■ DATASET CONTENT

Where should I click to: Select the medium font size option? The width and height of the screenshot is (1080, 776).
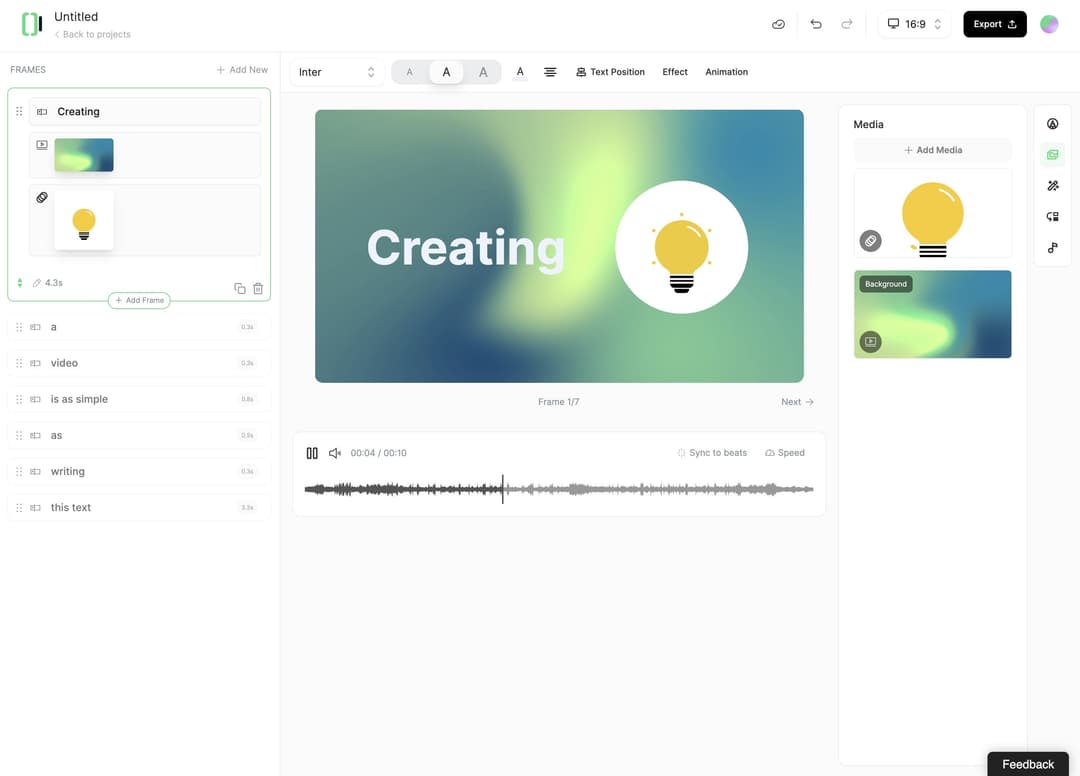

...

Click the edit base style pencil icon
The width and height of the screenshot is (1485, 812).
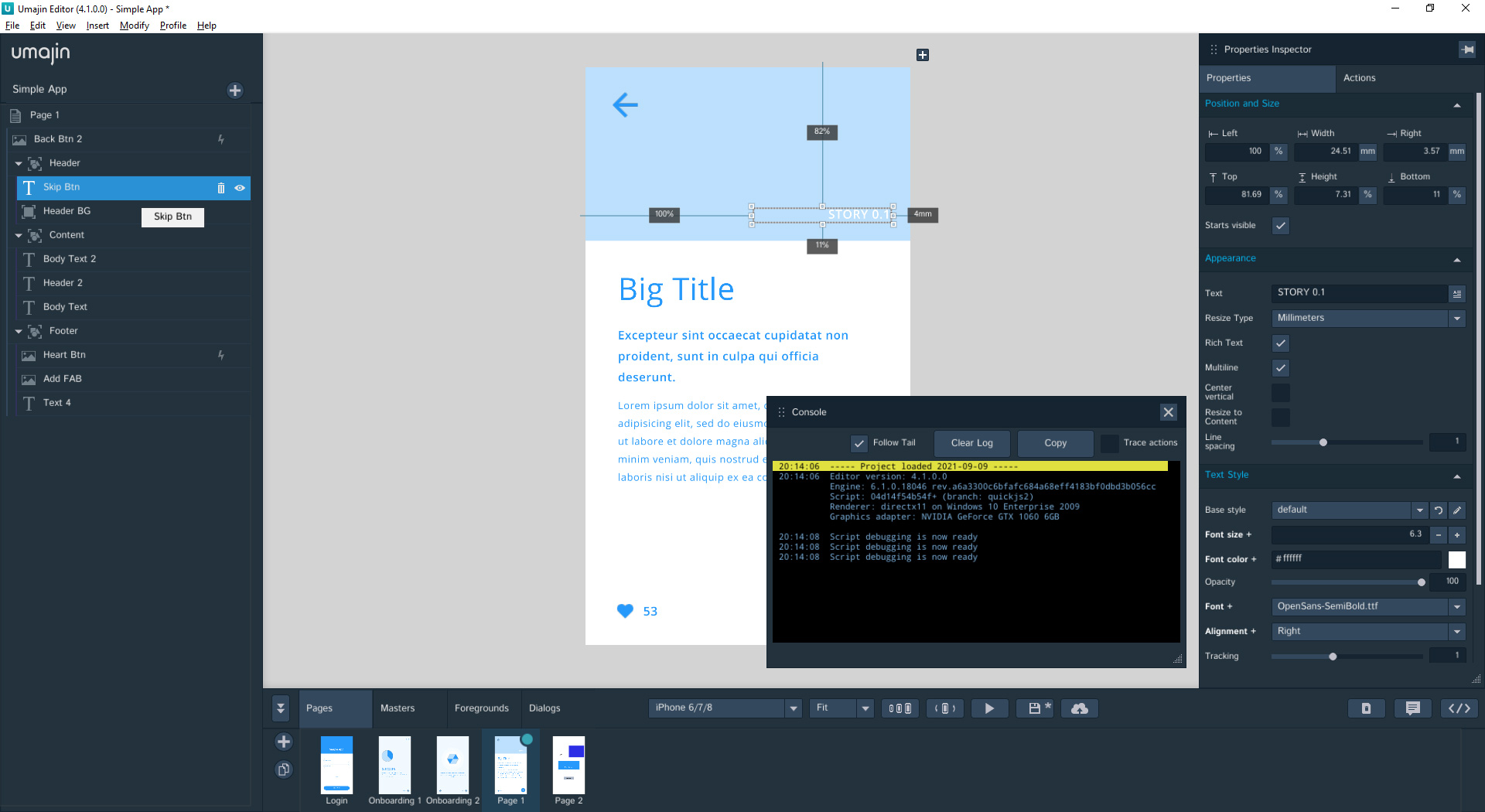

...

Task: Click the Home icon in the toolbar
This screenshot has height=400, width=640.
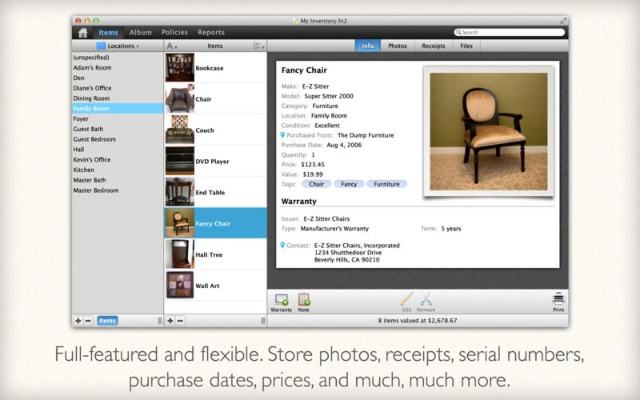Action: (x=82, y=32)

■ THE TASK
Find each line of the data above that holds the word "icon", then copy it.

■ SOLUTION FOR THIS PROBLEM
Click the edit base style pencil icon
Task: Click the Home icon in the toolbar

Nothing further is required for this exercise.